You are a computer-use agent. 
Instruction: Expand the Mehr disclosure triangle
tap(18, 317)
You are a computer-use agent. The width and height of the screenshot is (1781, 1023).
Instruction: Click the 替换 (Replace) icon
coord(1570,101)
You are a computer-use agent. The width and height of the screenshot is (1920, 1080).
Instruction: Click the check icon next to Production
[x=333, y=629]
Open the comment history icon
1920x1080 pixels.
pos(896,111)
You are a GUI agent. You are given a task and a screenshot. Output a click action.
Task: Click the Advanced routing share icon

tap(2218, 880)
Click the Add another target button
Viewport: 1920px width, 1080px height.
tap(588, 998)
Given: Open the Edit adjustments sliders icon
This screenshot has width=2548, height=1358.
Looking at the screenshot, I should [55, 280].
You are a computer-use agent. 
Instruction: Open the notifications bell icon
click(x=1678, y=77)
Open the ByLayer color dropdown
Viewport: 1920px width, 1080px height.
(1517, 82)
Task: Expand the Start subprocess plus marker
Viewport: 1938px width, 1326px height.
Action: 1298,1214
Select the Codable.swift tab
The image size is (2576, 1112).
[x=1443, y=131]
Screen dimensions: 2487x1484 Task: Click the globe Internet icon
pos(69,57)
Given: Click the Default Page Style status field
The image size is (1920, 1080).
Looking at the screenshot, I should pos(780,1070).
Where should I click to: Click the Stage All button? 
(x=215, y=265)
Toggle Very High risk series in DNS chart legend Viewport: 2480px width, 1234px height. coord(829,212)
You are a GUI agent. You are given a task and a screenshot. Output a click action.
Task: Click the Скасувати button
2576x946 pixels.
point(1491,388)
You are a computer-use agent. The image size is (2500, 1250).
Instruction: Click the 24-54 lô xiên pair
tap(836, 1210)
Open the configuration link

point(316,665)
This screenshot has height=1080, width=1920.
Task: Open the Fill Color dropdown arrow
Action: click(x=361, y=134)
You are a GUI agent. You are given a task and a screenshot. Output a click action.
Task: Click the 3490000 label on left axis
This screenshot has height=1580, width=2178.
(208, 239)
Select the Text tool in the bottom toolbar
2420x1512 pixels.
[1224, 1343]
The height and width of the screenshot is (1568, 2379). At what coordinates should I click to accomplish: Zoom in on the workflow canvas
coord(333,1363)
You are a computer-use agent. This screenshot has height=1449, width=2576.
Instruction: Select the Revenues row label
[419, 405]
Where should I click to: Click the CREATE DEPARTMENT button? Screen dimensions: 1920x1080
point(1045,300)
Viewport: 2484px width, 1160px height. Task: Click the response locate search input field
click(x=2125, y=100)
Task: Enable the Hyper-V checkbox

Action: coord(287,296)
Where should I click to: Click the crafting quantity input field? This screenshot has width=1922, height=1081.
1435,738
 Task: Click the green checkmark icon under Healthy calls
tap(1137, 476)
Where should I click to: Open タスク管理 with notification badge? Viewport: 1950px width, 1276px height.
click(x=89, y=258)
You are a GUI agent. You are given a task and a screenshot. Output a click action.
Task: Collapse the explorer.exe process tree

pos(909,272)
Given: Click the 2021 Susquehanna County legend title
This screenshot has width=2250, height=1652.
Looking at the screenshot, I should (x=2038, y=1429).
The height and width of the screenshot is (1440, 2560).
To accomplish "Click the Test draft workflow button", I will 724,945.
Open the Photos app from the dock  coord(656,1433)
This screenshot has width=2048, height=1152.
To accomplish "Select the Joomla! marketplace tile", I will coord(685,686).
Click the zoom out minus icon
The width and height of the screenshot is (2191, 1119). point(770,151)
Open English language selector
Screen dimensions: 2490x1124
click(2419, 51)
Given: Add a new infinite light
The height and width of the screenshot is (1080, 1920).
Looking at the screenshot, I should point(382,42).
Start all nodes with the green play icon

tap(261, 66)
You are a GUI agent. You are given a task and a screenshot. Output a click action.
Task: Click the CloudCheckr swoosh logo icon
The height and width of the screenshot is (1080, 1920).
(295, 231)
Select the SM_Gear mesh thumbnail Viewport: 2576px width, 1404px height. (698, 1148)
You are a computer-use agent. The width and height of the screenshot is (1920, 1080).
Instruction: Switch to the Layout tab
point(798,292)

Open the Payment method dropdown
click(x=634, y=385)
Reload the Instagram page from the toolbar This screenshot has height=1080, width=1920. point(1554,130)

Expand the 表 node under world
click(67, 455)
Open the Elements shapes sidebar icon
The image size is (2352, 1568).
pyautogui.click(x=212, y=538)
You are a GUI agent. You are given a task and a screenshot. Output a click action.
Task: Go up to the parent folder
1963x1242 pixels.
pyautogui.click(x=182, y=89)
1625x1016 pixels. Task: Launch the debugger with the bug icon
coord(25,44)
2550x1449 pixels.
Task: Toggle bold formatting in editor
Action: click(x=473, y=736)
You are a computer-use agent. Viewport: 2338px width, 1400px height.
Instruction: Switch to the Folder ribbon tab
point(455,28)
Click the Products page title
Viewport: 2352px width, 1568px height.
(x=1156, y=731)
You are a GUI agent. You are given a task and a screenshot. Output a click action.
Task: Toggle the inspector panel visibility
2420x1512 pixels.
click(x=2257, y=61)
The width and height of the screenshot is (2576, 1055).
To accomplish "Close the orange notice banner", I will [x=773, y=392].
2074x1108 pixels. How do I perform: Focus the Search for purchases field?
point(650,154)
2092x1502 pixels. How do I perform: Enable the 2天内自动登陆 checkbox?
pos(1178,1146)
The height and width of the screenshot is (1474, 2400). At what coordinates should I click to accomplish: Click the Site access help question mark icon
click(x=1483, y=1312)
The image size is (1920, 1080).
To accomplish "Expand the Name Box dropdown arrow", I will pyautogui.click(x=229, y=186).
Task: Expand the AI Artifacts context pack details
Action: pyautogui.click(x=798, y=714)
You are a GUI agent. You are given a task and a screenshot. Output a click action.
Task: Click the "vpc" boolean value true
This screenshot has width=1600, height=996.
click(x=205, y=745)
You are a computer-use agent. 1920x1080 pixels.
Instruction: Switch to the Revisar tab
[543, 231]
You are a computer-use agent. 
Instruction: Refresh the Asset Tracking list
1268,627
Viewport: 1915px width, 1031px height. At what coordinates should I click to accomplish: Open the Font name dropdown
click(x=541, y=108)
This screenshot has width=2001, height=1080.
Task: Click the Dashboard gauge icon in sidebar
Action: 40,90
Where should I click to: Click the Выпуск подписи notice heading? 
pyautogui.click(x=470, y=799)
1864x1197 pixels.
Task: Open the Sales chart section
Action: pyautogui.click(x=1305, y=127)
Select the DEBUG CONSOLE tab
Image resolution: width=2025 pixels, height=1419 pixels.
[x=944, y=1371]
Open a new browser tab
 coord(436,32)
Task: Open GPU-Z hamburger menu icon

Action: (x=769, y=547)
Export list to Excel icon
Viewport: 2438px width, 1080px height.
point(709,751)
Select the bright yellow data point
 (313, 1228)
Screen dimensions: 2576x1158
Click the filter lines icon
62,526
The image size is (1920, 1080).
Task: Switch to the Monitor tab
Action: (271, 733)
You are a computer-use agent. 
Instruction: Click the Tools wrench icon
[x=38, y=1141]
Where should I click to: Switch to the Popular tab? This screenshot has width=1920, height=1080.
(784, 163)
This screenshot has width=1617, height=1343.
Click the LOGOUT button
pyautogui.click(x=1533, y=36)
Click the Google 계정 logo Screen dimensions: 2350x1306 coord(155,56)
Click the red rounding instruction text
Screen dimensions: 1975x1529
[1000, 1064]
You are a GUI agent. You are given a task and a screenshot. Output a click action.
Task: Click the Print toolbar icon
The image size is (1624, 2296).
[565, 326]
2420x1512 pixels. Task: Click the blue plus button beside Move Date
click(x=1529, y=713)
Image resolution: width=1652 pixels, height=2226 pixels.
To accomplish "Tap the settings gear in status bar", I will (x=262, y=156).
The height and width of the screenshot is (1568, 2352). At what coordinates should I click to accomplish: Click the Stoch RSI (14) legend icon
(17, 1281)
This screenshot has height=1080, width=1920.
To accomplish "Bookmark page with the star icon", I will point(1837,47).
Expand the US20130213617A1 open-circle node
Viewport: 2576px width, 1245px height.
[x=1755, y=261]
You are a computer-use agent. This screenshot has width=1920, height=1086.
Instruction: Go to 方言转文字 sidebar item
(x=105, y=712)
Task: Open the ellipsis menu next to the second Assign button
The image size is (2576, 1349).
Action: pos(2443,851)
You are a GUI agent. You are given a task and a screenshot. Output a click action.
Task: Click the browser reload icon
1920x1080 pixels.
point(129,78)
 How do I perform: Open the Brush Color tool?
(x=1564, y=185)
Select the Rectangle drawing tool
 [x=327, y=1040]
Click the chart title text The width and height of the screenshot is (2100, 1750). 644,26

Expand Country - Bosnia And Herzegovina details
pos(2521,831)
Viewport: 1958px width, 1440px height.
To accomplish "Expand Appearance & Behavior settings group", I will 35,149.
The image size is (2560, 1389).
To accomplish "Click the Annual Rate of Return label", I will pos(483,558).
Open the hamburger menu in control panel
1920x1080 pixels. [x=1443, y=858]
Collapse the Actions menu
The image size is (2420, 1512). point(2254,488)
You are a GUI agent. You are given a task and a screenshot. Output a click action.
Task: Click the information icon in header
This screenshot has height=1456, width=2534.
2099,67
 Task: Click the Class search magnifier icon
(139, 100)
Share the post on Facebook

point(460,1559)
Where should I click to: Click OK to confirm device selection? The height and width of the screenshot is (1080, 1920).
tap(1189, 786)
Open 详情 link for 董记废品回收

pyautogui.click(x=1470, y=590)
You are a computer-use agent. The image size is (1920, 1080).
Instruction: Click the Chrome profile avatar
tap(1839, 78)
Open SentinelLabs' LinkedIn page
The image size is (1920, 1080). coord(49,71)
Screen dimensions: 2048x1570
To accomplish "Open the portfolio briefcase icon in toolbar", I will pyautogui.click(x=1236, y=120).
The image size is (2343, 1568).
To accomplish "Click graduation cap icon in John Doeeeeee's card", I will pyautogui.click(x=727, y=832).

**Task statement**
Keep both end lines and retype everything in the records above from the line containing "This screenshot has width=2048, height=1152." through the line containing "Given: Add a new infinite light", exactly, with nothing else.

**Solution to this problem**
This screenshot has width=2048, height=1152.
To accomplish "Select the Joomla! marketplace tile", I will coord(685,686).
Click the zoom out minus icon
The width and height of the screenshot is (2191, 1119). point(770,151)
Open English language selector
Screen dimensions: 2490x1124
click(2419, 51)
Given: Add a new infinite light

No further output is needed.